Semuanya lebih mudah ternyata, tak ada jeratan dan Mami cukup memberi kebebasan. Hampir tak jauh beda saat pertama kali bibirku mengucapkan keinginan itu pada Mami.

"Anda Berta Dellica ...?"

"Ya?" Wanita masih muda itu memperhatikanku yang sudah basah kuyup dimandikan hujan. Tapi itu bukan hujan, semuanya lebih mirip salju yang meningkahi tubuhku, badanku sampai bergetar dengan bibir yang barangkali sudah kebiruan. Mami Berta segera membawaku masuk, lebih tepatnya setelah aku memberitakukan namaku. Ia memberiku handuk kecil dan kopi panas.

"Oh jadi kau Nona Bintang?" Ia mengulangi pertanyaan yang sama. Aku juga memberitahukan nama itu tadi melalui WA.

"Iya, Tante."

"Jangan panggil Tante, Mami saja. Mami Berta."

Ia tersenyum memperlihatkan cetakan lesung di kedua pipinya. Rambutnya pirang dengan dagu sedikit lebar dan hidung mancung, netranya berwarna kebiruan seperti mata kucing, tetapi terlihat pas dipadukan warna kulitnya yang putih seputih salju. Perempuan ini lebih mirip orang luar negri.

"Kau benar ingin kerja denganku?"

Ia kembali mengulangi pertanyaan yang sama saat di WA tadi. Beberapa hari lalu aku sudah terlalu sibuk mencari infonya, tidak mungkin aku menyia-nyiakannya, bukan? Aku mengangguk mantap.

"Saya siap, Tan-Mami," ralatku cepat. Dia tersenyum lagi. Ramah dan cukup manis.

"Tapi kau tau pekerjaan apa, bukan?"

"Saya tau dan saya sudah pernah membicarakan ini dengan Mami, bukan?"

Aku sudah bersikap santai, mengikuti nada bicaranya yang lembut. Ia tersenyum lagi. Sepertinya perempuan ini benar-benar memiliki sejuta senyum.

"Oh ya, baiklah, tapi kau pasti mengerti apa yang harus kau ubah dari penampilanmu. Terutama kain yang menutupi kepalamu itu."

Ia sedikit menunjuk jilbabku dengan tatapannya, bicaranya terkesan hati-hati dan sopan. Apa sebaik itukah perempuan ini? Sepertinya aku akan betah kerja di sini.

"Oh ini? Yah ... tak apa."

Perlahan aku memegang jilbab lantas melepasnya.

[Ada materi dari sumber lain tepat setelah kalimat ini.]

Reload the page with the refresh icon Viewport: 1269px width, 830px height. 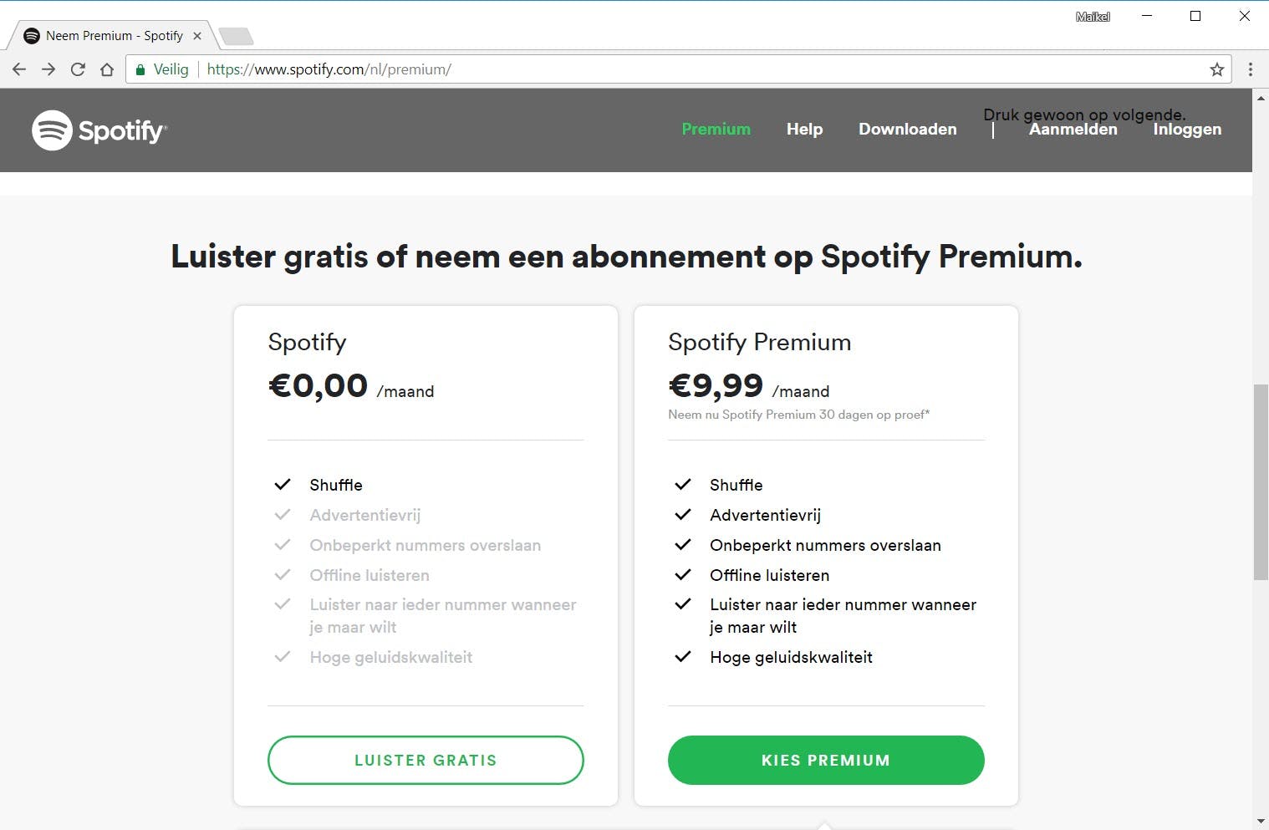click(78, 69)
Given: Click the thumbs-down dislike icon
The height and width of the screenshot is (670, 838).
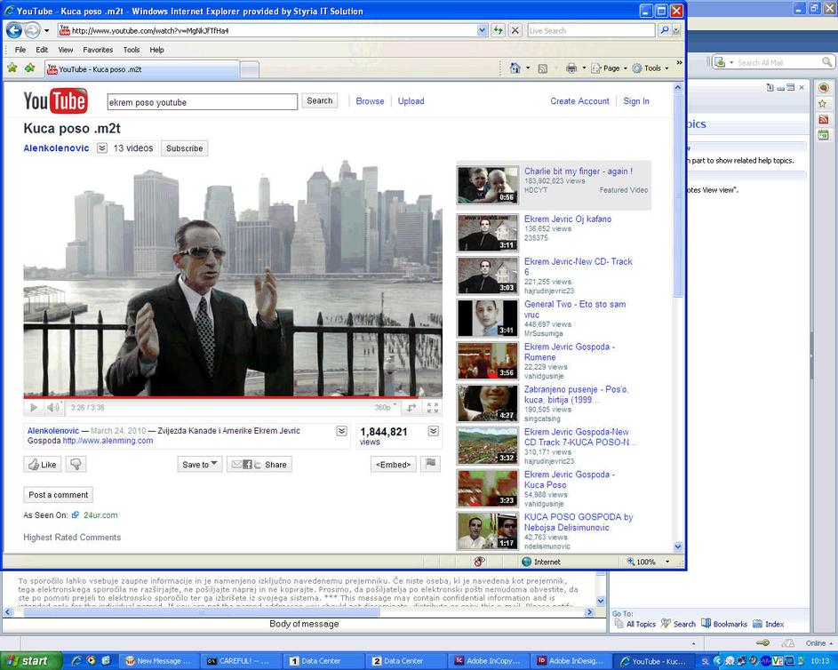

Seluruh persendianku entah apa ikut merosot lalu patah, bumi juga berhenti berputar dengan detakan dadaku yang entah apa seperti mendadak berhenti. Sejenak, Tuhan seperti mengambil seluruh napasku saat ini juga. Apa sesakit inikah melepas benda yang dinamakan kain penutup itu oleh Mami Berta?

Ini baru sedetik tanpa yang bukan muhrim melihatnya, lalu bagaimana jika mereka yang melihatnya, lalu menyatukan tubuh denganku dan ... seperti ada ribuan jarum yang mendadak menusuk-nusuk dadaku, perih dan ... Allah ....

"Kau tak apa?"

Mami Berta memegang pundakku. Perempuan itu ternyata sudah berpindah pada kursi yang kududi agar lebih dekat.

"Ini memang berat, Nona. Tapi jika kau ikhlas kau akan menjalaninya dengan baik."

Ia mengatakan ikhlas? Apa arti ikhlas masih berlaku saat aku menyerahkan diri dalam pekerjaan kotor seperti ini? Aku tak pernah menginginkan itu kalau saja luka tak jerat aku dengan keterpaksaan. Nominal yang tiap bulan bosku kasih di toko baju,

tulisan yang tak rampung-rampung lalu sekalinya rampung selalu mendapat penolakan dari meja redaksi. Lebih lagi bila ingat bagaimana tangis Lail dan tubuh ibu yang saat ini terbaring di rumah sakit.

Wajahnya yang pucat, tubuhnya yang mengurus, dan jantungnya yang tidak sedang baik-baik saja itu, apakah aku bisa mengalahkan ego untuk tak melindunginya? Apa yang lebih penting dari sekadar cinta untuknya? Ribuan bantahan itu entah dari mana mulai berebutan memasuki rongga dadaku. Ini lebih menyakitkan dari yang kubayangkan, sepertinya aku perlu berdamai dengan luka.

"Saya bisa, Mami, saya yakin bisa. Lagi pun apa yang tidak bisa jika itu Nona Bintang?"

Aku mengangkat wajah lalu menatap Mami Berta tepat pada bagian matanya. Wanita itu menyunggingkan senyum, tapi matanya yang tadi menatapku lebih terlihat meneduhkan dengan mata sedikit berkaca-kaca.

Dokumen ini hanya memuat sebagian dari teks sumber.